2.2. Nach § 80 Abs. 5 Satz 1 VwGO kann das Gericht der Hauptsache auf Antrag die aufschiebende Wirkung der Klage im Fall eines gesetzlichen Ausschlusses der aufschiebenden Wirkung (§ 80 Abs. 2 Satz 1 Nr. 3 VwGO) ganz oder teilweise anordnen, im Falle des Absatzes 2 Nr. 4 VwGO ganz oder teilweise wiederherstellen. Hierbei hat das Gericht selbst abzuwägen, ob diejenigen Interessen, die für einen gesetzlich angeordneten sofortigen Vollzug des angefochtenen Verwaltungsakts streiten, oder diejenigen, die für die Anordnung der aufschiebenden Wirkung sprechen, höher zu bewerten sind. Im Rahmen dieser Interessenabwägung sind auch die Erfolgsaussichten des Rechtsbehelfs in der Hauptsache als wesentliches, aber nicht als alleiniges Indiz zu berücksichtigen (beispielsweise BVerwG, B. v. 25.3.1993 – 1 ER 301/92 – NJW 1993, 3213, juris Rn. 3). Wird der in der Hauptsache erhobene Rechtsbehelf bei der im vorläufigen Rechtsschutzverfahren nur möglichen, aber auch ausreichenden summarischen Prüfung voraussichtlich erfolgreich sein, weil er zulässig und begründet ist, so wird im Regelfall nur die Anordnung der aufschiebenden Wirkung in Betracht kommen.
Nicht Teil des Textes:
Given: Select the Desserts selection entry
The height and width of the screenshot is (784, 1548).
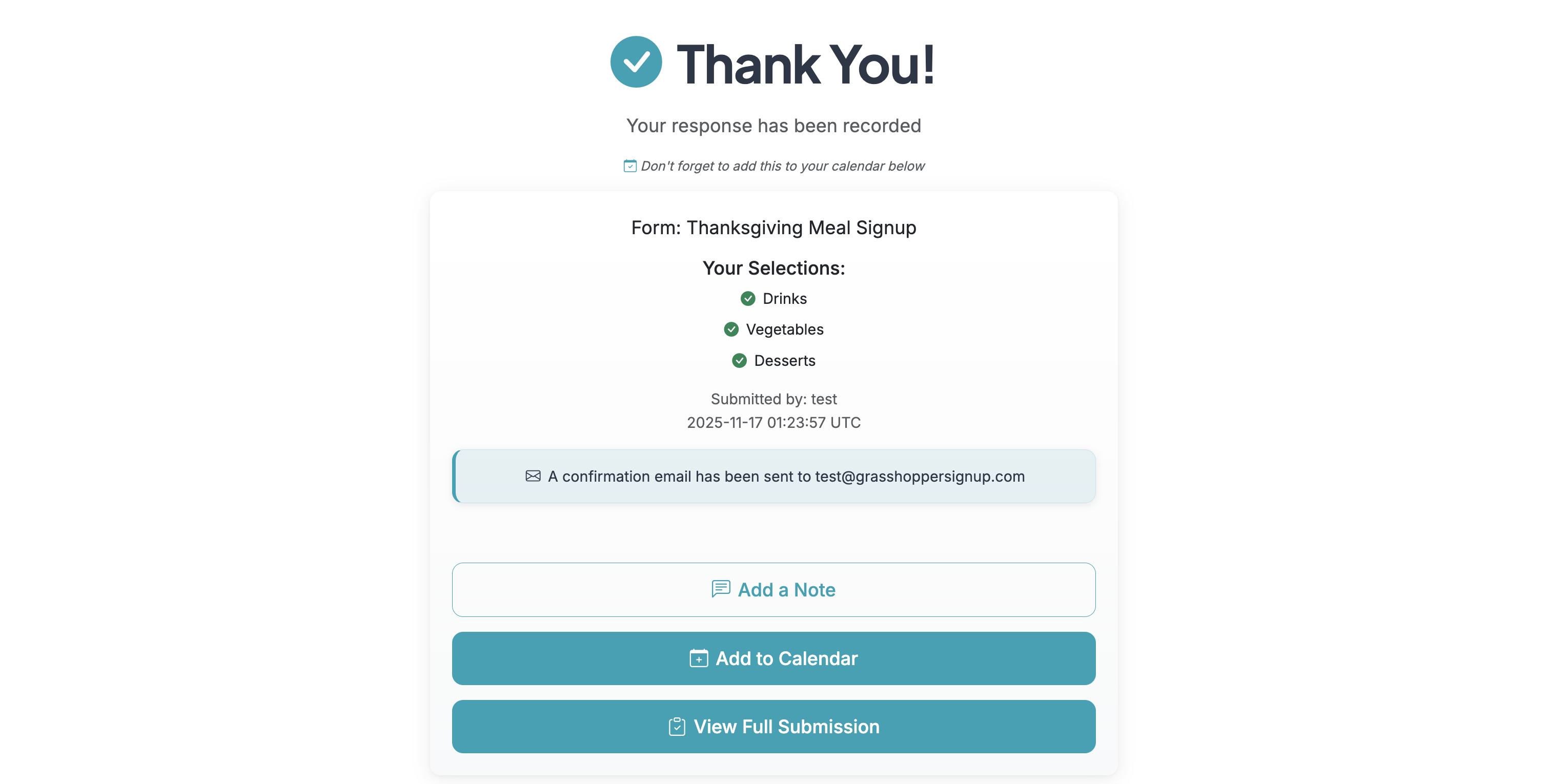Looking at the screenshot, I should coord(785,360).
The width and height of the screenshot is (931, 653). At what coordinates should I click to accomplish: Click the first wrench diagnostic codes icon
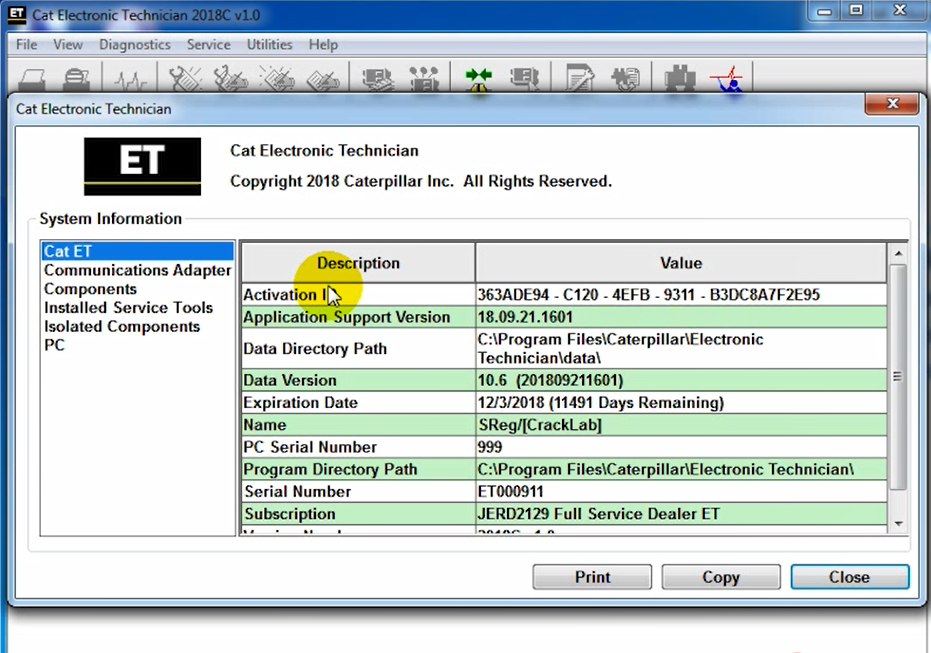point(185,79)
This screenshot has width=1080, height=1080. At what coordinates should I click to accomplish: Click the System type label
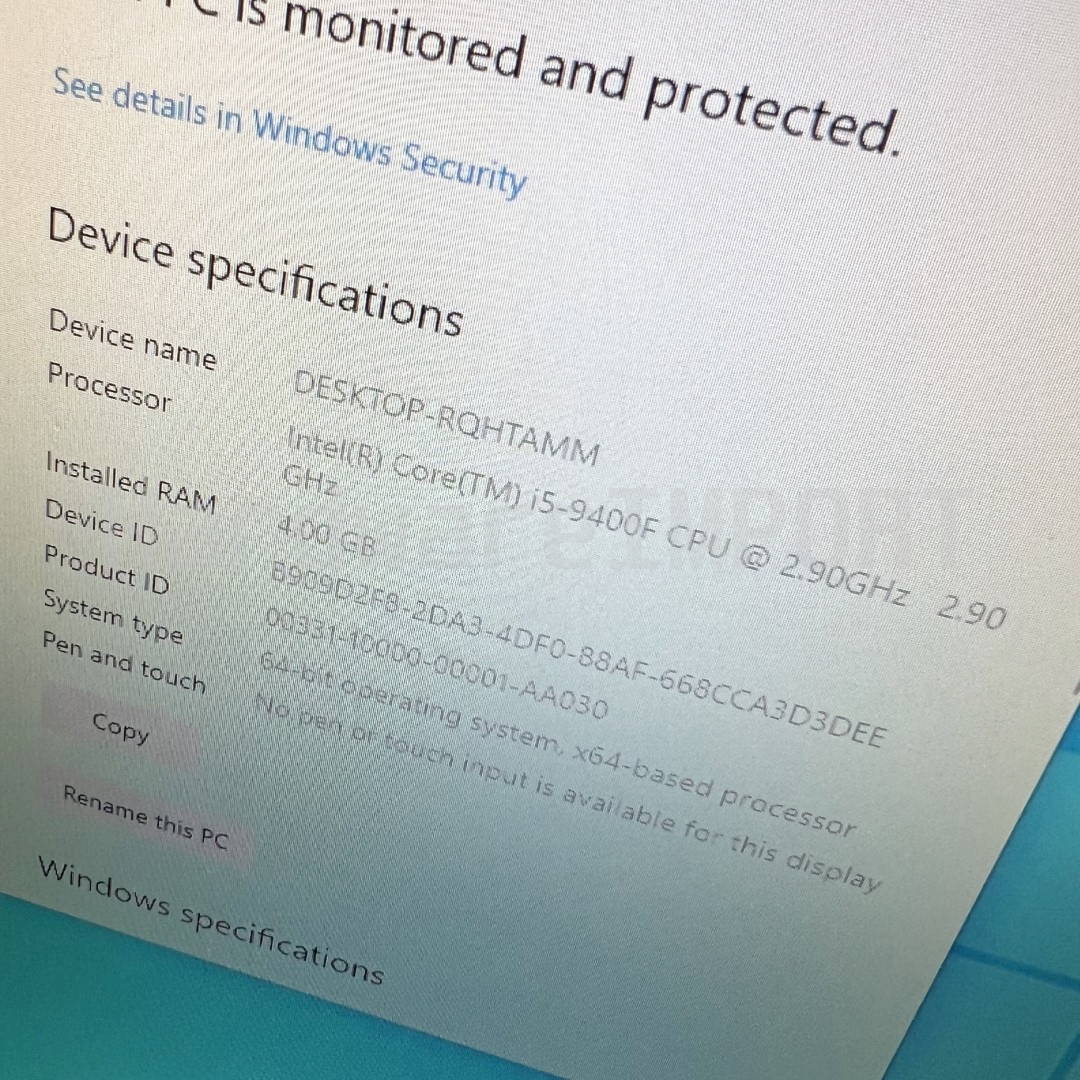pyautogui.click(x=113, y=616)
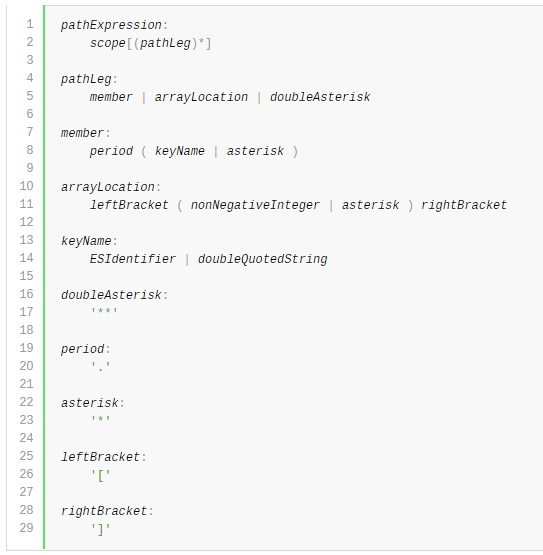This screenshot has width=543, height=555.
Task: Click doubleAsterisk on line 5
Action: (320, 97)
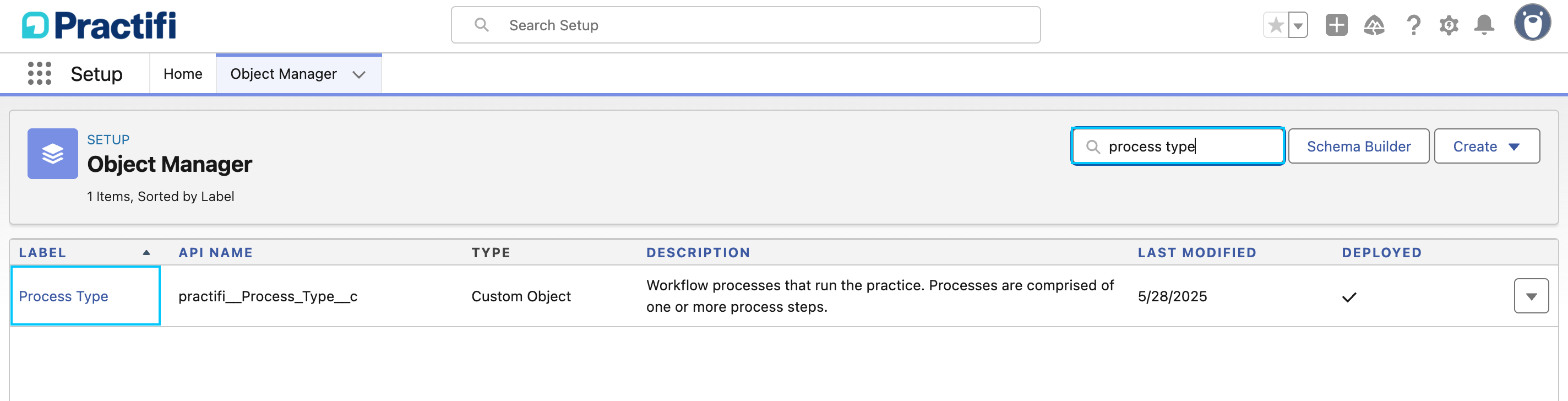Screen dimensions: 1568x401
Task: Open the Create dropdown button
Action: click(x=1487, y=147)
Erweist sich dagegen der angefochtene Bescheid bei summarischer Prüfung als offensichtlich rechtmäßig, besteht ein öffentliches Interesse an seiner sofortigen Vollziehung und der Antrag bleibt voraussichtlich erfolglos. Sind die Erfolgsaussichten bei summarischer Prüfung als offen zu beurteilen, findet eine eigene gerichtliche Abwägung der für und gegen den Sofortvollzug sprechenden Interessen statt.
Da im vorliegenden Fall die Klage gegen die Ausweisung, die Abschiebungsanordnung und die Abschiebungsandrohung erfolglos bleibt, überwiegt das öffentliche Interesse an der sofortigen Vollziehbarkeit das Interesse des Antragstellers an der Anordnung der aufschiebenden Wirkung der Klage. Das Gericht nimmt insoweit auf die Entscheidungsgründe des Urteils vom 14. April 2016 in der Hauptsache M 24 K 15. 4577 Bezug und sieht daher von einer weiteren Darstellung der Gründe ab.
Die Kostenentscheidung beruht auf §§ 154 Abs. 1 VwGO.
Die Streitwertfestsetzung folgt aus §§ 53 Abs. 2 Nr. 2, 52 Abs. 2 Gerichtskostengesetz (GKG) i. V. m. Nr. 1.5, 8.2 des Streitwertkatalogs für die Verwaltungsgerichtsbarkeit.